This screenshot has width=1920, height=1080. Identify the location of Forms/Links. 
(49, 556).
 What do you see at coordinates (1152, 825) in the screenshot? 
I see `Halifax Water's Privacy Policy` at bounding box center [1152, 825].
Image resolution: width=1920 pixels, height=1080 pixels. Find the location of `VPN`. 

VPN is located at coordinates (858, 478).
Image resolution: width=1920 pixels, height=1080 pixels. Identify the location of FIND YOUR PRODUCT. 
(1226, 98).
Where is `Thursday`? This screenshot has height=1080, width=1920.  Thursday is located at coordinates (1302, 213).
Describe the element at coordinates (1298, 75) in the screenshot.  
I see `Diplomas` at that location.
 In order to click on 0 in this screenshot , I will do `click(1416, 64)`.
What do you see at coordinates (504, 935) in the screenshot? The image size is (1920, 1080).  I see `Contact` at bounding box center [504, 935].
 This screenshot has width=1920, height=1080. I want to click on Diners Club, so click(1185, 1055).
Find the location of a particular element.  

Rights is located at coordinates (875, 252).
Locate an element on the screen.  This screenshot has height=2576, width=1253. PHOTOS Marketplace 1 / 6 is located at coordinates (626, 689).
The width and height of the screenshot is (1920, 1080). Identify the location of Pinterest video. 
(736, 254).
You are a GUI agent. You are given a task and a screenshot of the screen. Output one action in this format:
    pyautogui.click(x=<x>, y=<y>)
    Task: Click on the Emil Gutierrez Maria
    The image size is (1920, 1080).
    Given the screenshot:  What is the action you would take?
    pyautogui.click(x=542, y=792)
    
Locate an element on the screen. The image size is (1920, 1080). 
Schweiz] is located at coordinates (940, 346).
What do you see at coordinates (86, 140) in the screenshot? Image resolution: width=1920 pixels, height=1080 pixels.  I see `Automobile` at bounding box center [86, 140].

__REQUIREMENTS__
Swap every "Image resolution" in the records above for "Screen size" and write all the records out again with nothing else changed.

__RESPONSE BELOW__
This screenshot has width=1920, height=1080. Identify the location of Forms/Links. 
(49, 556).
 What do you see at coordinates (1152, 825) in the screenshot? 
I see `Halifax Water's Privacy Policy` at bounding box center [1152, 825].
Screen size: width=1920 pixels, height=1080 pixels. Find the location of `VPN`. 

VPN is located at coordinates (858, 478).
Screen size: width=1920 pixels, height=1080 pixels. Identify the location of FIND YOUR PRODUCT. 
(1226, 98).
Where is `Thursday`? This screenshot has height=1080, width=1920.  Thursday is located at coordinates (1302, 213).
Describe the element at coordinates (1298, 75) in the screenshot.  
I see `Diplomas` at that location.
 In order to click on 0 in this screenshot , I will do `click(1416, 64)`.
What do you see at coordinates (504, 935) in the screenshot? The image size is (1920, 1080).  I see `Contact` at bounding box center [504, 935].
 This screenshot has width=1920, height=1080. I want to click on Diners Club, so click(1185, 1055).
Find the location of a particular element.  

Rights is located at coordinates (875, 252).
Locate an element on the screen.  This screenshot has height=2576, width=1253. PHOTOS Marketplace 1 / 6 is located at coordinates (626, 689).
The width and height of the screenshot is (1920, 1080). Identify the location of Pinterest video. 
(736, 254).
You are a GUI agent. You are given a task and a screenshot of the screen. Output one action in this format:
    pyautogui.click(x=<x>, y=<y>)
    Task: Click on the Emil Gutierrez Maria
    The image size is (1920, 1080).
    Given the screenshot:  What is the action you would take?
    pyautogui.click(x=542, y=792)
    
Locate an element on the screen. The image size is (1920, 1080). 
Schweiz] is located at coordinates (940, 346).
What do you see at coordinates (86, 140) in the screenshot? Screen size: width=1920 pixels, height=1080 pixels.  I see `Automobile` at bounding box center [86, 140].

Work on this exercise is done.